Designing a pedagogical interface for a repository of video interviews

One of the goals in the Corpus to Classroom project is to design a pedagogical interface for the repository of video clips that are being generated out of the more than 100 interviews that were collected in the past as part of the Spanish in Texas project. From our interviews with actual teachers and materials developers, we confirmed that teachers are potentially interested in applying the following types of filtering criteria to their searches:

  • Grammar topics: e.g., search for those clips that contain a significant number of occurrences of por and para
  • Functional topics: e.g., search for those clips that contain exponents of the function apologizing
  • Vocabulary: e.g., clips that contain words (in a pre-defined list maybe) that relate to the topic la familia (papá, mamá, padre(s), madre, hermano/a, abuelo/a…)
  • Thematic: e.g., clips talking about food, traditions, reasons for moving to the US (in our case)…

This is not a complete list, but it is a starting one that contains the most common types of criteria (emotion and phonetics are two criteria that were mentioned too).

With this in mind we are considering the use of a standard search engine (such as Apache Solr/Lucene) to allow teachers to search for the clips and use facets (filtering options) to dig down or define finer-grained queries. However, we also consider the use of typical corpus query tools (such as CWB or SketchEngine — or NoSketchEngine). With this we can cover the Information Retrieval part of our task (more appropriate for document retrieval on the basis of word- or term-based queries) and the Information Extraction part of our task (more appropriate for the queries driven by linguistic patterns).

We will further describe our advances in future posts.

LIFT off!

This blog will chronicle the development of the SPinTX Corpus, and our work to bring a pedagogically useful corpus of authentic Spanish and bilingual Spanish-English speech samples into language classrooms across Texas. The Spanish in Texas (SPinTX) Project project was selected to receive funding from the Longhorn Innovation Fund for Technology (LIFT) for the grant period September 1, 2012 – August 31, 2013. Development of the Corpus began in 2010 and is ongoing under the auspices of the Title VI Center for Open Educational Resources and Language Learning (COERLL).

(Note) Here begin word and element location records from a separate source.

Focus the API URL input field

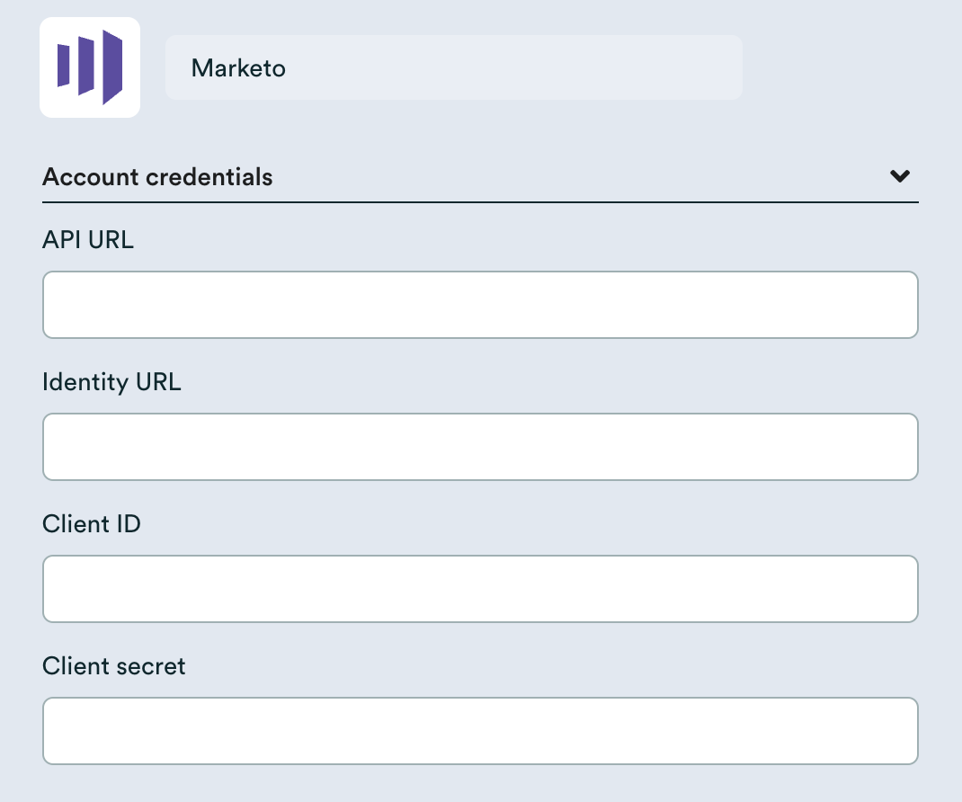480,305
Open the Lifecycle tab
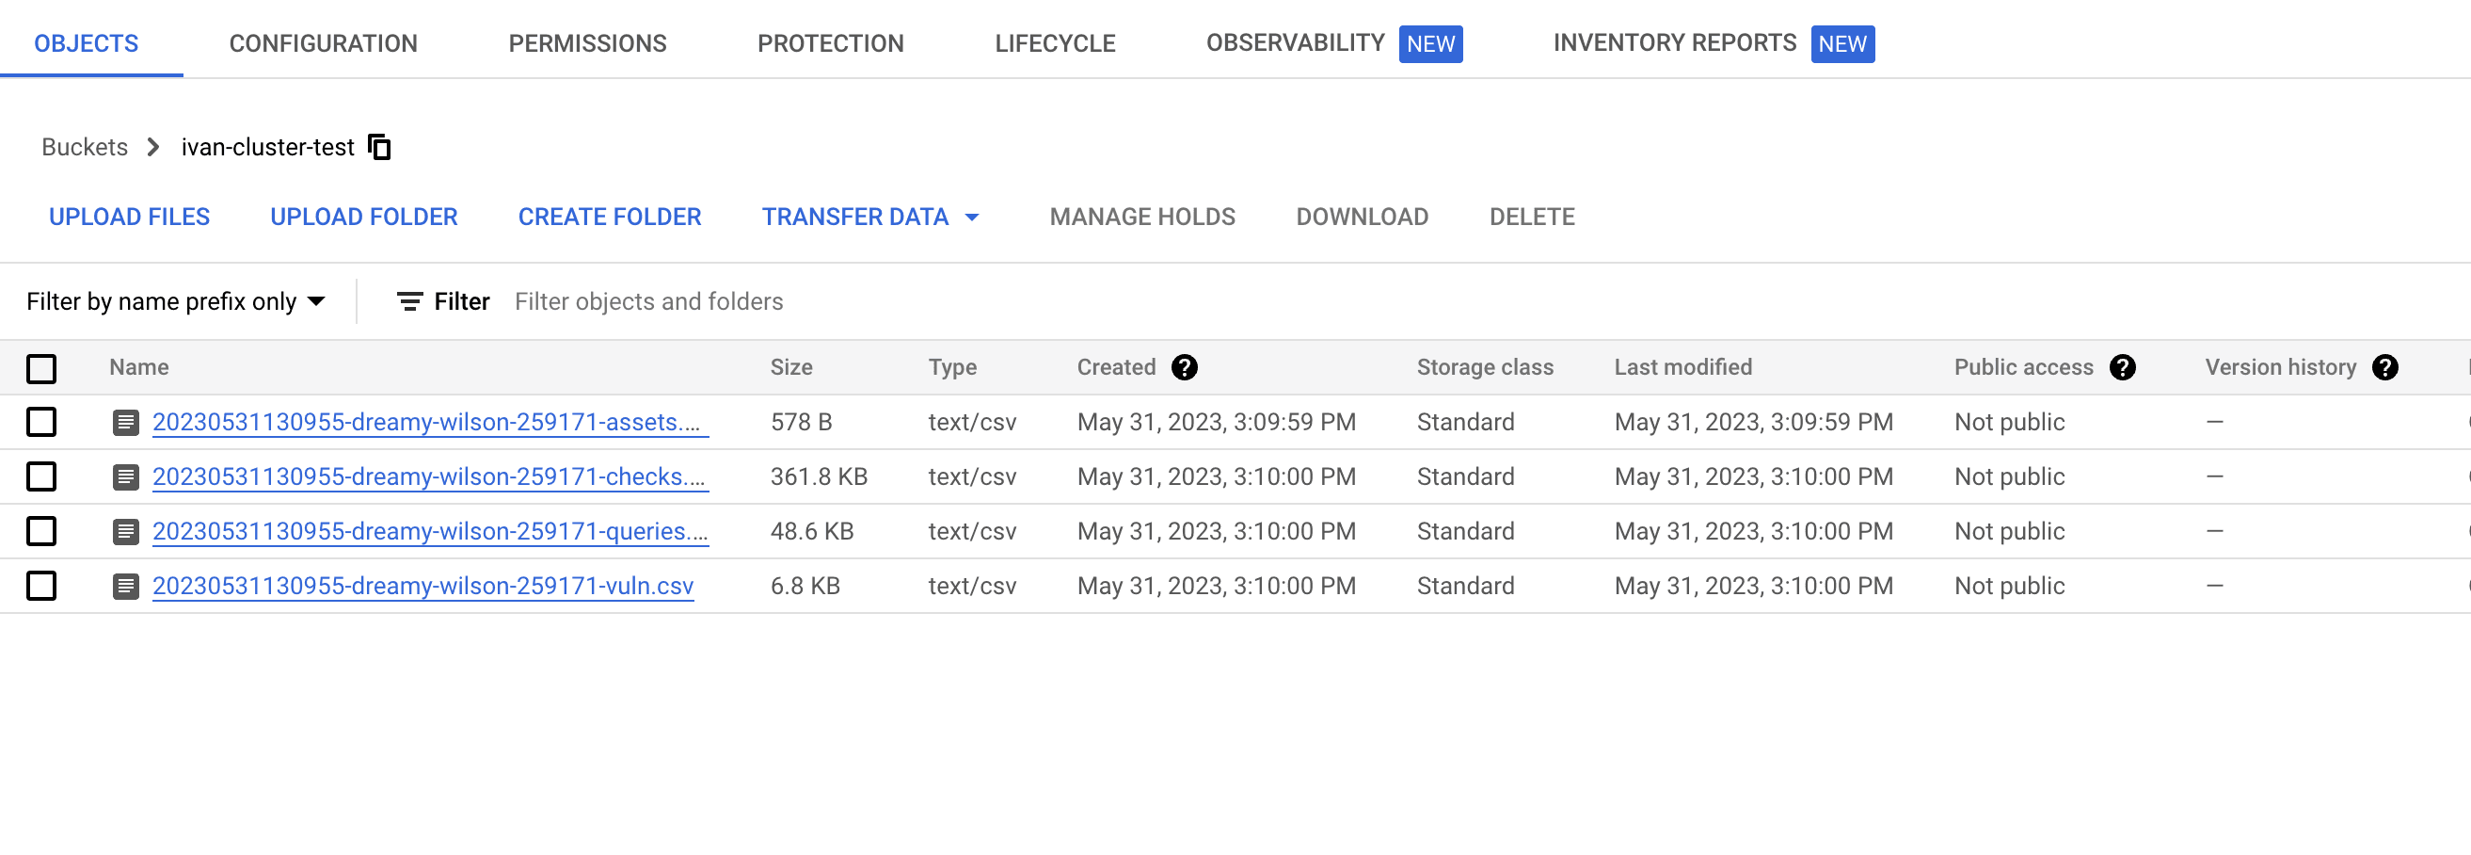Viewport: 2471px width, 855px height. 1054,43
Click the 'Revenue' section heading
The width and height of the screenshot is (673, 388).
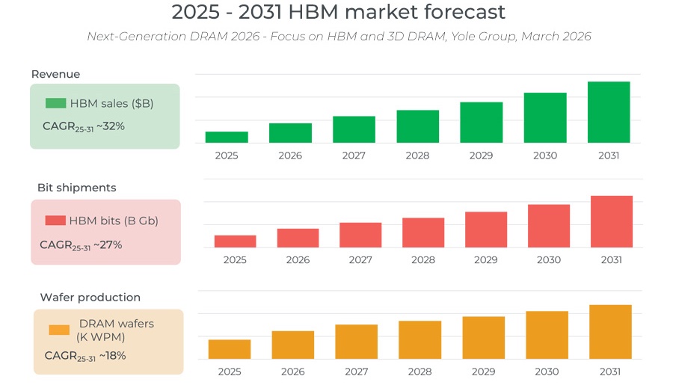click(x=55, y=74)
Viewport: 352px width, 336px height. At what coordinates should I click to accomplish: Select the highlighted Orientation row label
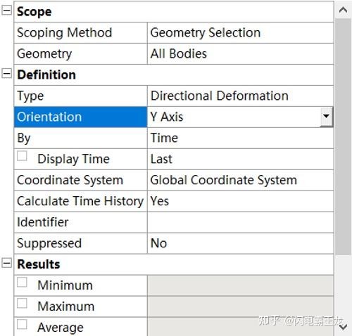click(80, 117)
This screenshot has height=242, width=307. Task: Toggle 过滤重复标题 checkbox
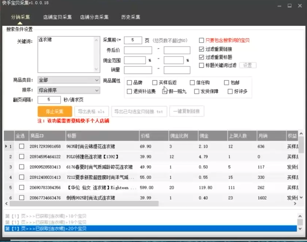(x=201, y=57)
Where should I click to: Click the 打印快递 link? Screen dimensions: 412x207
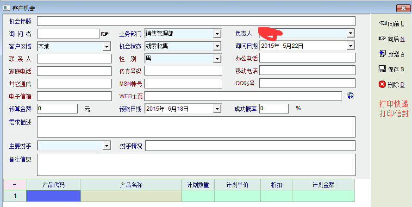pos(393,104)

The focus of the project over the next year will be to help educators exploit the SPinTX corpus to customize materials for the teaching of Spanish at all educational levels. The aims of the project are:

  • to develop a pedagogically friendly interface for the corpus;
  • to involve teachers and learners, via crowd-sourcing, social networking, and workshops, in the development of open educational resources (OER); and to
  • develop a model for using open source tools and a pedagogical interface that can be adapted for any language corpus.

In the spirit of openness, we will be sharing and discussing what we learn and create throughout the project. We invite you to join with us as we explore new tools and methods for integrating authentic content and open data into the language classroom!